Right from the morning glory of the first surprising poem, Bernard Landreth's collection GIVE OR TAKE lays its cards on the table.

	I wake —
	hot, unfocused
	and primed for fathering.
This is a forthright expression of masculinity. The second surprise of the collection is the realisation that the masculine themes on which Landreth dwells best — futile arousal, fatherly impotence — are rarely touched upon in poetry generally. At first this seems impossible. It is a truism, surely, that the subjective female is the neglected one? And perhaps, after all, my view is skewed. Perhaps, a girls' girl, I simply do not read enough male poets.

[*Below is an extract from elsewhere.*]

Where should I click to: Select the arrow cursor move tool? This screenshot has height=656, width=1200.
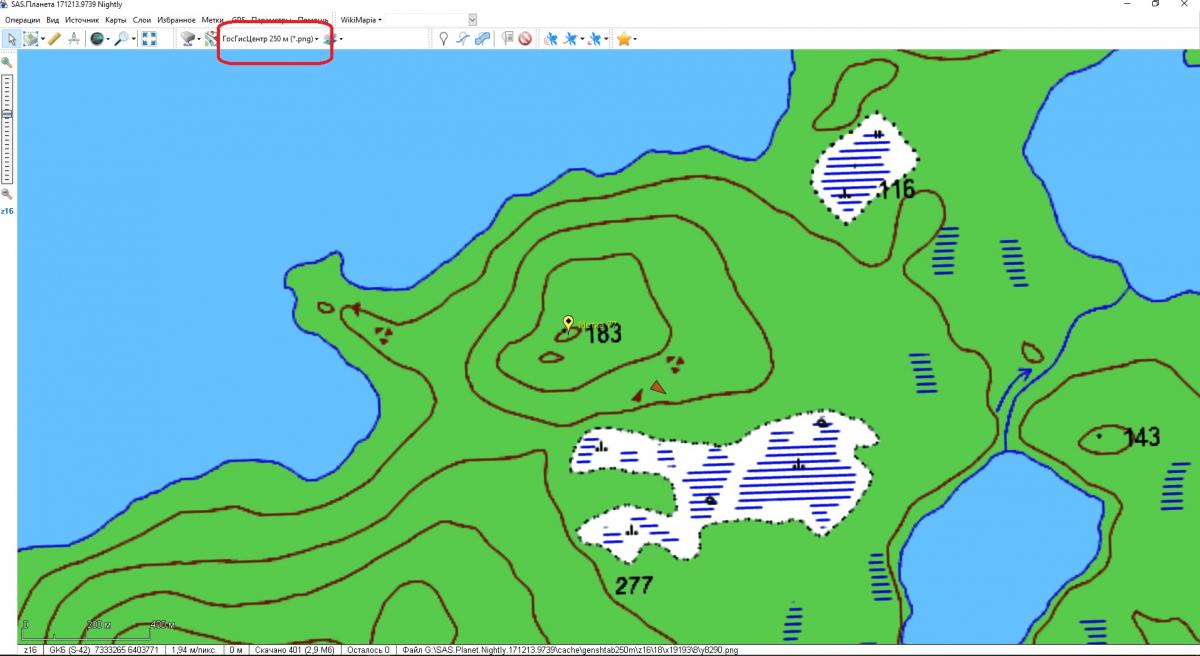tap(10, 39)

But if 'masculine' poetry is preoccupied with the public sphere once dominated by men, and its successor 'feminine' poetry is concerned with the private sphere in which the woman was once ensconced, it begins to seem quite plausible that the masculine private sphere be the most neglected of all. If so, Landreth is addressing it.

Often the theme here is loneliness. This work is sparsely populated by grown ups other than the subjective I. But, as if in their stead, it is black with birds — the feathered sort, if we are to be literal. In one poem — NEW YEAR 2 - Landreth makes the double entendre explicit with a play on words. The speaker and a lone jackdaw watch a couple of other jackdaws preen:

	two loners share an empty boast —
	a past of pulling birds — then share my toast.
In another — TO BE — a Spring scene complete with bird fails to bring the expected epiphany.

With a dense network of connections between poems, GIVE OR TAKE comes close to being one whole thing. But it fails in this. It is simply too unwieldy. It is more than a collected poems but less than a volume, since a volume should be a poem of its own, constructed with the same thought and care. There is no clear reason for the decision to split the collection unevenly in four, unless perhaps a surplus of pieces. There are surely better and less indulgent ways to approach that problem.

I liked this book least when it veered, which it did, towards the obnoxious. SMALL TALK, for example, brings us swaying from the sublime to the merely opinionated in a way my mother would characterise as passremarkable. The observation that small talk is

	social grooming
	by primates with no nits or fleas to pick
brings us nowhere new. It lacks empathy, the tentative exploration inwards of a thing or feeling or event that is found in the best poetry. It is evident from other poems that Landreth need not pull himself up short in this way. He is capable of diving toward the core. And if I sound dismissive, I don't mean to. GIVE OR TAKE is a thing with very beautiful parts.

reviewer: Ailbhe Darcy.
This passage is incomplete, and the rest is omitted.